I knew that look.
Remembered that look.
Knew exactly what would happen if I didn’t get up and move.
But I didn’t move.
She leaned in, her hand moving to my thigh to grab on to something, and her soft lips hit my mouth with unbridled desire. There was passion packed in that initial touch, her fingers digging into my thigh through my sweatpants, her body coming closer as she moved to straddle my hips.
It was all organic and natural, like we’d done it a hundred times, because we had. But I also felt numb and empty. It was like watching the Super Bowl on mute. It was like looking at a watercolor painting in black-and-white. It wasn’t what it used to be, that all-consuming passion that drove us both mad until we were done.
My hands grabbed her waist and maneuvered her off me. “Catherine, you should go.” I got to my feet so she wouldn’t have another opportunity to come at me. Just a few weeks ago, that affection would have been irresistible, but now, it just felt…wrong. I felt guilt for a crime I didn’t commit, because I wasn’t with Sicily, and she’d made it clear she wasn’t with me either. I could fuck Catherine and kick her out, but I didn’t want to.
She stood up. “Dex, please. If you just give me some time—”
“I gave you a year.” I turned back to her and stared her down. “An entire year to pull your head out of your ass and make this right. You didn’t. That’s on you.”
“I know. I get it. But I think we’re worth fighting for. What we had…it was something out of a storybook, you know?”
“Oh, trust me, I know.” I thought about it every goddamn day and wondered if it’d been a figment of my imagination, because why would anyone leave something so good.
“Then, please. You’re the only man I want for the rest of my life. Please…please.”
I turned away because I couldn’t watch her beg. “No.”
“Dex.” She came to me and grabbed both of my arms. “I will spend the rest of my life making this up to you. I will spend the rest of my life earning your trust. I will…do anything in the world to be with you.” She moved her forehead into my chest and rested it there, crying quietly against me. “I want to be buried beside you for eternity…”
I used to think I was the luckiest bastard alive, that I found the love of my life young, that I married her, and I would get to spend decades with her. I never doubted we would make it to the end, because I was faithful and she was too. We would be surrounded by our grandchildren, and maybe if we were lucky enough, our great-grandchildren. “If you’d come to me a little sooner, we could have tried. But…not now.”
She pulled away and looked into my eyes, her eyes wet and reflective. “What does a few months matter? How can you love me then not love me one night?”

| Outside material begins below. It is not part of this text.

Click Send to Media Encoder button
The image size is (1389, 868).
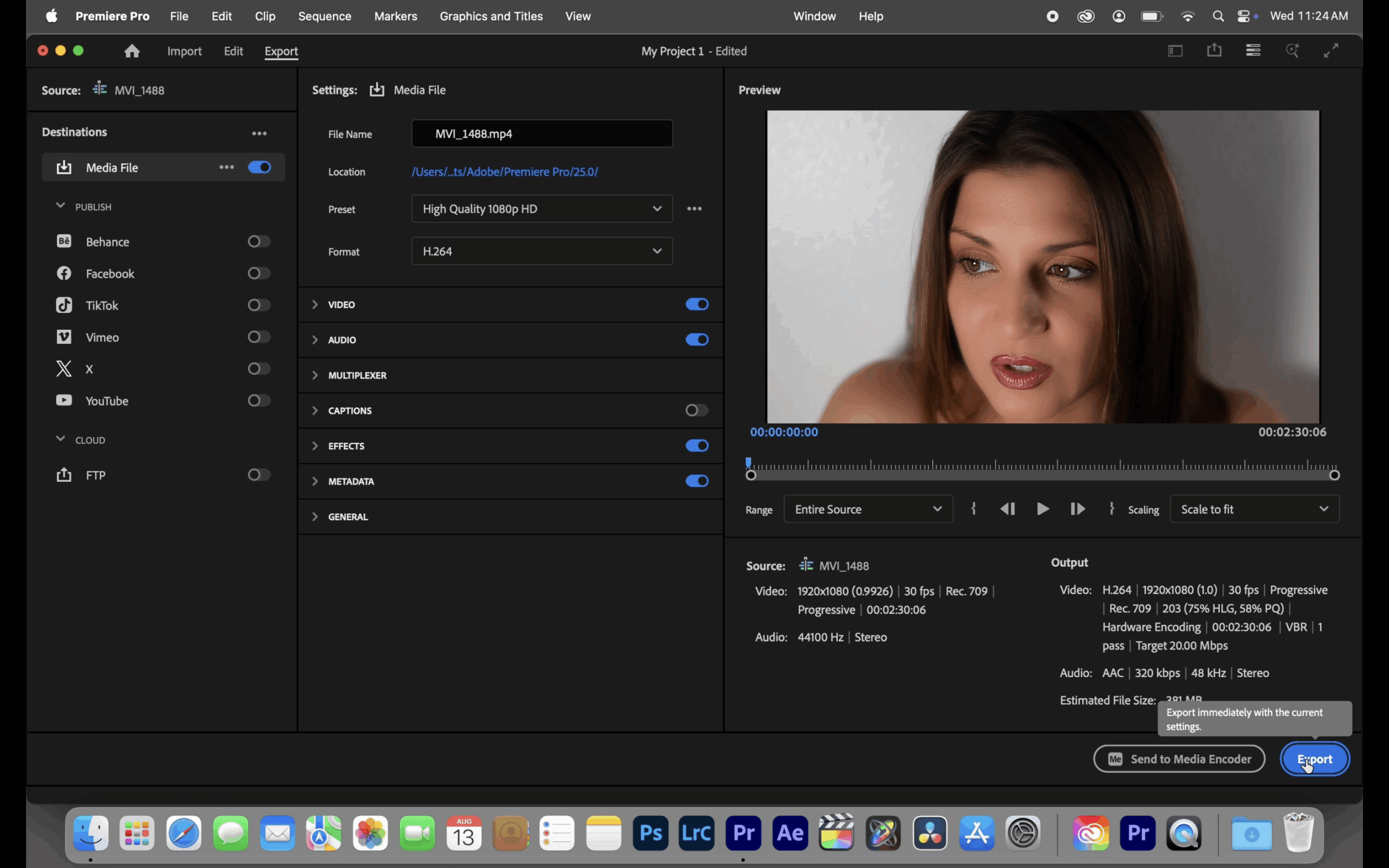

I didn’t want to hurt Catherine, not even after she’d hurt me. I knew her feelings were genuine, that it was just the aftershock of trauma that had made her do those incredibly stupid things, that there was still something here if we wanted to cultivate it and make it grow. “Because there’s somebody else…”
The check remained where she’d left it, and I hadn’t touched it.
But I did stare at it.
I recognized her feminine handwriting, looking identical to the notes she used to leave for me on my nightstand. When I woke up, I got to read her little love notes, which were far more romantic than a modern-day text message with a picture of her tits.
I should take the money, but I didn’t want it.
It was tainted.
I dragged my hands down my face and tried to think of when everything went wrong, when my life turned into a goddamn shitshow. The woman I’d always wanted offered herself to me, but I turned her down for the girl who wanted nothing to do with me, the girl I had fucked over for some idiotic reason.
Why was I such an imbecile?
I went into my closet and found the box in the corner, hidden by some shoes. I carried it into the dining room and opened the lid, seeing a couple things that I couldn’t throw away. I still had the box that had held her ring when I proposed. I’d kept a couple notes she had written to me, notes that I’d read a hundred times after she left me, wondering if she meant a single word that she wrote. And then the picture frame, on our wedding day…when I thought I was the luckiest motherfucker ever.
I stared at it for a moment, and instead of being taken back to that magic day, I felt nothing.